[Input for this task Boundary: Start]

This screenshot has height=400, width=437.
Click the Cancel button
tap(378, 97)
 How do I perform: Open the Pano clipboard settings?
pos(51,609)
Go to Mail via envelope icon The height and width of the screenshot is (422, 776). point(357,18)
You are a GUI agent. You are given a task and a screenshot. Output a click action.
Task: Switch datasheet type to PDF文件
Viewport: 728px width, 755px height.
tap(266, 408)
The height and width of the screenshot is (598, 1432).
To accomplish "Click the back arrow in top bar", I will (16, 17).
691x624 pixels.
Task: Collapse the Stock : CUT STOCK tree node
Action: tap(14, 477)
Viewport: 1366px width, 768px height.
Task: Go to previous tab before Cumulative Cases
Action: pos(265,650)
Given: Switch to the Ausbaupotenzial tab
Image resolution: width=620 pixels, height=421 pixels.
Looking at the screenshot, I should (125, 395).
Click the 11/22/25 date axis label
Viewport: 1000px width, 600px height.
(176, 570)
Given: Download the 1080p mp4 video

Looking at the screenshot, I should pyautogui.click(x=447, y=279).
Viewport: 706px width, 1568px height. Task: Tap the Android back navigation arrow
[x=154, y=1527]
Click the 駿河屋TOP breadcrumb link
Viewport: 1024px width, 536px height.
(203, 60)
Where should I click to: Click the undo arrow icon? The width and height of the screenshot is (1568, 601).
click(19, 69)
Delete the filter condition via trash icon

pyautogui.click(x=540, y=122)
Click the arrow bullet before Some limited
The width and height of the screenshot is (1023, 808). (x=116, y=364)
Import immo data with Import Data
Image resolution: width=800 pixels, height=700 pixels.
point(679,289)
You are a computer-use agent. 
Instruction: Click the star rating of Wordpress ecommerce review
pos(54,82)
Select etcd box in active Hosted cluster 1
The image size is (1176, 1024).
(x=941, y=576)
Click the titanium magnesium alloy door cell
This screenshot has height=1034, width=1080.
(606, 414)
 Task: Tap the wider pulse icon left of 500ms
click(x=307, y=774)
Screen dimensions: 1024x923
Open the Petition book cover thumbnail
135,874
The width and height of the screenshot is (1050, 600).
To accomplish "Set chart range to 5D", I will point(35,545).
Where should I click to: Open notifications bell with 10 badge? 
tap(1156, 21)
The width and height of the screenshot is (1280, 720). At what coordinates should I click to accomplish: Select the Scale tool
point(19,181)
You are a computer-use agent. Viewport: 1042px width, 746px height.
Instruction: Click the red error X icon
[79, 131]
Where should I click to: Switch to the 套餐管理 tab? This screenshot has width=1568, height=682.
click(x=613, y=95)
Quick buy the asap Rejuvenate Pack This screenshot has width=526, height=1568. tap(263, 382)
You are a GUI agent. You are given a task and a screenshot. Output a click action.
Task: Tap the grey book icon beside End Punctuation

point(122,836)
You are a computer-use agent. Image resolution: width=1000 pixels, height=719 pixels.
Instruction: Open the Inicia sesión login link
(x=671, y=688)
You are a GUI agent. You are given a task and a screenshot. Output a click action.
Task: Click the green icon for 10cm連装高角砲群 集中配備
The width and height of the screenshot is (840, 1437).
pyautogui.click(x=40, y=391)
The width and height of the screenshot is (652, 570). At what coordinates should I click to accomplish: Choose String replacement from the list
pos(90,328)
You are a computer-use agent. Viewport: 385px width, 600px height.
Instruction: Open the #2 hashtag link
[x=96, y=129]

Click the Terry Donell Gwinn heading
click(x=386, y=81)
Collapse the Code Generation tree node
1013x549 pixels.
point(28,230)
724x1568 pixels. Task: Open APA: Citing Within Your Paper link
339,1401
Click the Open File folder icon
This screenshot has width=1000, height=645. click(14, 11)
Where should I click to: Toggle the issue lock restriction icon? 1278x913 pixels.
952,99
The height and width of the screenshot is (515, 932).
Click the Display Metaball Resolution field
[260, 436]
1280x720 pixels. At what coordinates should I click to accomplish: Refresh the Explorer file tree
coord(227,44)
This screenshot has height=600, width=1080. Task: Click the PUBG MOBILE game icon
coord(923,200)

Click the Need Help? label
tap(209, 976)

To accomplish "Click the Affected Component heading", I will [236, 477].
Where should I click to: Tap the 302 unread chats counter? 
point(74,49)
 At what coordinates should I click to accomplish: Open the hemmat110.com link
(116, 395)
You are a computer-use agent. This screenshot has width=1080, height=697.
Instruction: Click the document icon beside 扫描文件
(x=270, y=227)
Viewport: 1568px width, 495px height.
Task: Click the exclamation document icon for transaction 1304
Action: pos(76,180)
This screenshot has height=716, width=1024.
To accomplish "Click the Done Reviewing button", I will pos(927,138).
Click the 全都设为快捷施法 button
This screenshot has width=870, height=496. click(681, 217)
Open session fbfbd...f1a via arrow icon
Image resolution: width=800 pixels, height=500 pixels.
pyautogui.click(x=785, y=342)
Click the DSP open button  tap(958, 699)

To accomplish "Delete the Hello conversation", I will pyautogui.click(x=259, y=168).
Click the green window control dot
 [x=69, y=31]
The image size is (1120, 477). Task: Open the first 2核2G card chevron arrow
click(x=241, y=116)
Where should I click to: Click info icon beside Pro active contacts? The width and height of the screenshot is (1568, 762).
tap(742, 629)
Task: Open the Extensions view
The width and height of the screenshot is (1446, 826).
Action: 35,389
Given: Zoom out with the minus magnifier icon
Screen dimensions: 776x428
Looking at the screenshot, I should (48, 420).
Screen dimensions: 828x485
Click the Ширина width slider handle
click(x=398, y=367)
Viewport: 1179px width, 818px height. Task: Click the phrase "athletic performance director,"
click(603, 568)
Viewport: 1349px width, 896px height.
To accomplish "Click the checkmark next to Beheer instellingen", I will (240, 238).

[Input for this task Boundary: End]

**What is being asked:** Print all the data above word for word.

**Answer section:**
This screenshot has height=400, width=437.
Click the Cancel button
tap(378, 97)
 How do I perform: Open the Pano clipboard settings?
pos(51,609)
Go to Mail via envelope icon The height and width of the screenshot is (422, 776). point(357,18)
You are a GUI agent. You are given a task and a screenshot. Output a click action.
Task: Switch datasheet type to PDF文件
Viewport: 728px width, 755px height.
tap(266, 408)
The height and width of the screenshot is (598, 1432).
To accomplish "Click the back arrow in top bar", I will (16, 17).
691x624 pixels.
Task: Collapse the Stock : CUT STOCK tree node
Action: tap(14, 477)
Viewport: 1366px width, 768px height.
Task: Go to previous tab before Cumulative Cases
Action: pos(265,650)
Given: Switch to the Ausbaupotenzial tab
Image resolution: width=620 pixels, height=421 pixels.
Looking at the screenshot, I should (125, 395).
Click the 11/22/25 date axis label
Viewport: 1000px width, 600px height.
(176, 570)
Given: Download the 1080p mp4 video

Looking at the screenshot, I should pyautogui.click(x=447, y=279).
Viewport: 706px width, 1568px height. Task: Tap the Android back navigation arrow
[x=154, y=1527]
Click the 駿河屋TOP breadcrumb link
Viewport: 1024px width, 536px height.
(203, 60)
Where should I click to: Click the undo arrow icon? The width and height of the screenshot is (1568, 601).
click(19, 69)
Delete the filter condition via trash icon

pyautogui.click(x=540, y=122)
Click the arrow bullet before Some limited
The width and height of the screenshot is (1023, 808). (x=116, y=364)
Import immo data with Import Data
Image resolution: width=800 pixels, height=700 pixels.
point(679,289)
You are a computer-use agent. 
Instruction: Click the star rating of Wordpress ecommerce review
pos(54,82)
Select etcd box in active Hosted cluster 1
The image size is (1176, 1024).
(x=941, y=576)
Click the titanium magnesium alloy door cell
This screenshot has height=1034, width=1080.
(606, 414)
 Task: Tap the wider pulse icon left of 500ms
click(x=307, y=774)
Screen dimensions: 1024x923
Open the Petition book cover thumbnail
135,874
The width and height of the screenshot is (1050, 600).
To accomplish "Set chart range to 5D", I will point(35,545).
Where should I click to: Open notifications bell with 10 badge? 
tap(1156, 21)
The width and height of the screenshot is (1280, 720). At what coordinates should I click to accomplish: Select the Scale tool
point(19,181)
You are a computer-use agent. Viewport: 1042px width, 746px height.
Instruction: Click the red error X icon
[79, 131]
Where should I click to: Switch to the 套餐管理 tab? This screenshot has width=1568, height=682.
click(x=613, y=95)
Quick buy the asap Rejuvenate Pack This screenshot has width=526, height=1568. tap(263, 382)
You are a GUI agent. You are given a task and a screenshot. Output a click action.
Task: Tap the grey book icon beside End Punctuation

point(122,836)
You are a computer-use agent. Image resolution: width=1000 pixels, height=719 pixels.
Instruction: Open the Inicia sesión login link
(x=671, y=688)
You are a GUI agent. You are given a task and a screenshot. Output a click action.
Task: Click the green icon for 10cm連装高角砲群 集中配備
The width and height of the screenshot is (840, 1437).
pyautogui.click(x=40, y=391)
The width and height of the screenshot is (652, 570). At what coordinates should I click to accomplish: Choose String replacement from the list
pos(90,328)
You are a computer-use agent. Viewport: 385px width, 600px height.
Instruction: Open the #2 hashtag link
[x=96, y=129]

Click the Terry Donell Gwinn heading
click(x=386, y=81)
Collapse the Code Generation tree node
1013x549 pixels.
point(28,230)
724x1568 pixels. Task: Open APA: Citing Within Your Paper link
339,1401
Click the Open File folder icon
This screenshot has width=1000, height=645. click(14, 11)
Where should I click to: Toggle the issue lock restriction icon? 1278x913 pixels.
952,99
The height and width of the screenshot is (515, 932).
Click the Display Metaball Resolution field
[260, 436]
1280x720 pixels. At what coordinates should I click to accomplish: Refresh the Explorer file tree
coord(227,44)
This screenshot has height=600, width=1080. Task: Click the PUBG MOBILE game icon
coord(923,200)

Click the Need Help? label
tap(209, 976)

To accomplish "Click the Affected Component heading", I will [236, 477].
Where should I click to: Tap the 302 unread chats counter? 
point(74,49)
 At what coordinates should I click to accomplish: Open the hemmat110.com link
(116, 395)
You are a computer-use agent. This screenshot has width=1080, height=697.
Instruction: Click the document icon beside 扫描文件
(x=270, y=227)
Viewport: 1568px width, 495px height.
Task: Click the exclamation document icon for transaction 1304
Action: pos(76,180)
This screenshot has height=716, width=1024.
To accomplish "Click the Done Reviewing button", I will pos(927,138).
Click the 全都设为快捷施法 button
This screenshot has width=870, height=496. click(681, 217)
Open session fbfbd...f1a via arrow icon
Image resolution: width=800 pixels, height=500 pixels.
pyautogui.click(x=785, y=342)
Click the DSP open button  tap(958, 699)

To accomplish "Delete the Hello conversation", I will pyautogui.click(x=259, y=168).
Click the green window control dot
 [x=69, y=31]
The image size is (1120, 477). Task: Open the first 2核2G card chevron arrow
click(x=241, y=116)
Where should I click to: Click info icon beside Pro active contacts? The width and height of the screenshot is (1568, 762).
tap(742, 629)
Task: Open the Extensions view
The width and height of the screenshot is (1446, 826).
Action: 35,389
Given: Zoom out with the minus magnifier icon
Screen dimensions: 776x428
Looking at the screenshot, I should (48, 420).
Screen dimensions: 828x485
Click the Ширина width slider handle
click(x=398, y=367)
Viewport: 1179px width, 818px height. Task: Click the phrase "athletic performance director,"
click(603, 568)
Viewport: 1349px width, 896px height.
To accomplish "Click the checkmark next to Beheer instellingen", I will (240, 238).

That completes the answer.